In short, during one brief half-hour segment just before noon, I counted six dump trucks, six more garbage or related recycling vehicles, and five block-long semi-trailer rigs, all shaking the rafters as they thundered past my house on Spring Street.
If a single one of these vehicles was traveling anywhere close to the posted speed limit, I’d be very surprised.
Do school buses always drive this fast?
From the very start, the deforestation project’s chief architect, John Rosenbarger, as well as its same-engineering-firm-as-always design team (can’t we freshen the gene pool every decade or so?) have insisted that when completed, Main Street’s 13-foot wide lane widths would accommodate these destructive, pass-through monstrosities, most of which are not making stops in New Albany, but trying to find a shortcut from points east to points west.
From the very start, these protests have been both disingenuous and frankly insulting. The single point for pass-through drivers isn’t lane width; it is unobstructed speed of travel, and one-way Spring Street is designed to mimic an interstate highway in this regard.
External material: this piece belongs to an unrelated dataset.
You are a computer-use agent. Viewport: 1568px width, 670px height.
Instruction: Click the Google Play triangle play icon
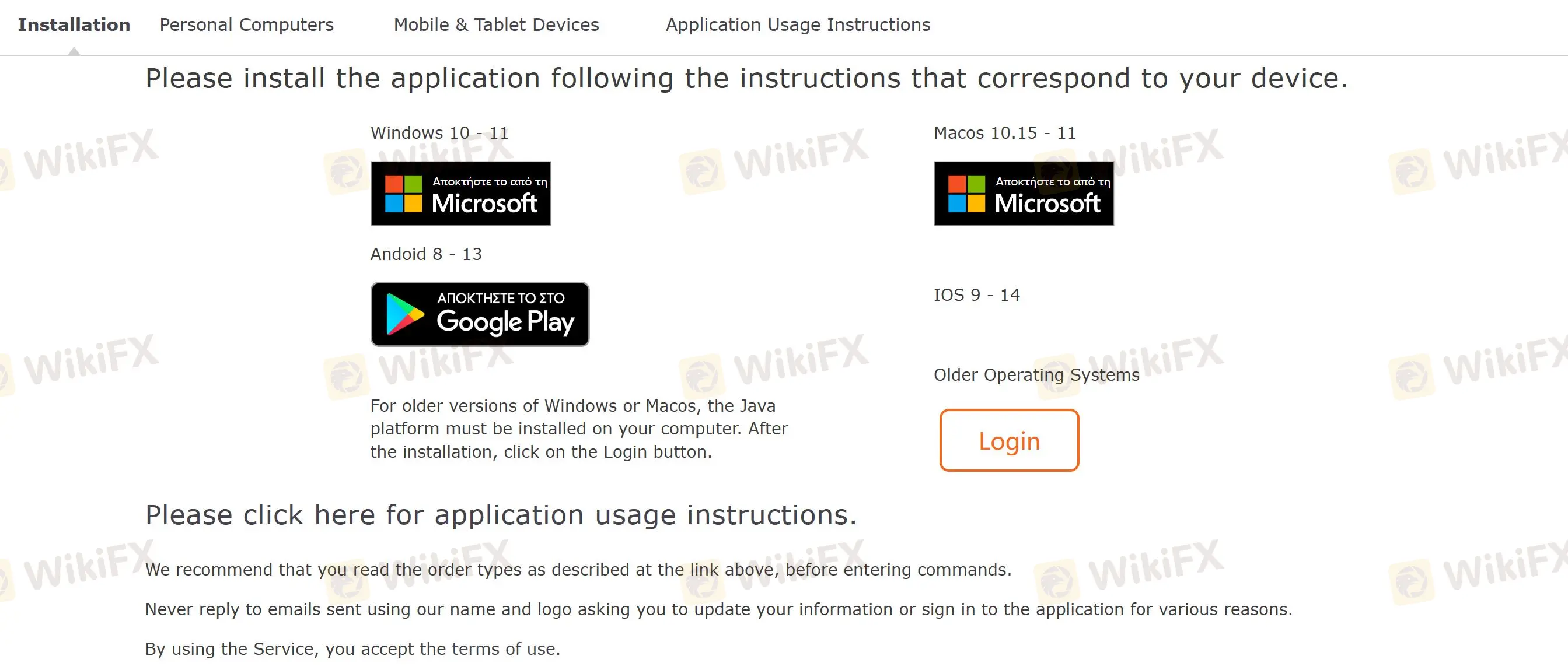402,314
Having become accustomed to self-diversion during periods like the present one, there is little chance these vehicles will return to Main Street when the project is finished, whether lane widths are 11 feet or 13 feet. Everyone involves knows this, but insists on saying otherwise. Spring Street residents are seeing more of these vehicles than ever before, feeling their homes shake, and vividly illustrating that not only are the “experts” incapable of effective street design — they also can’t lie very well.
All we can hope for is that Jeff Speck’s street study reveals the extent of their fabrications. In this town, you hope for the best … and plan for the worst.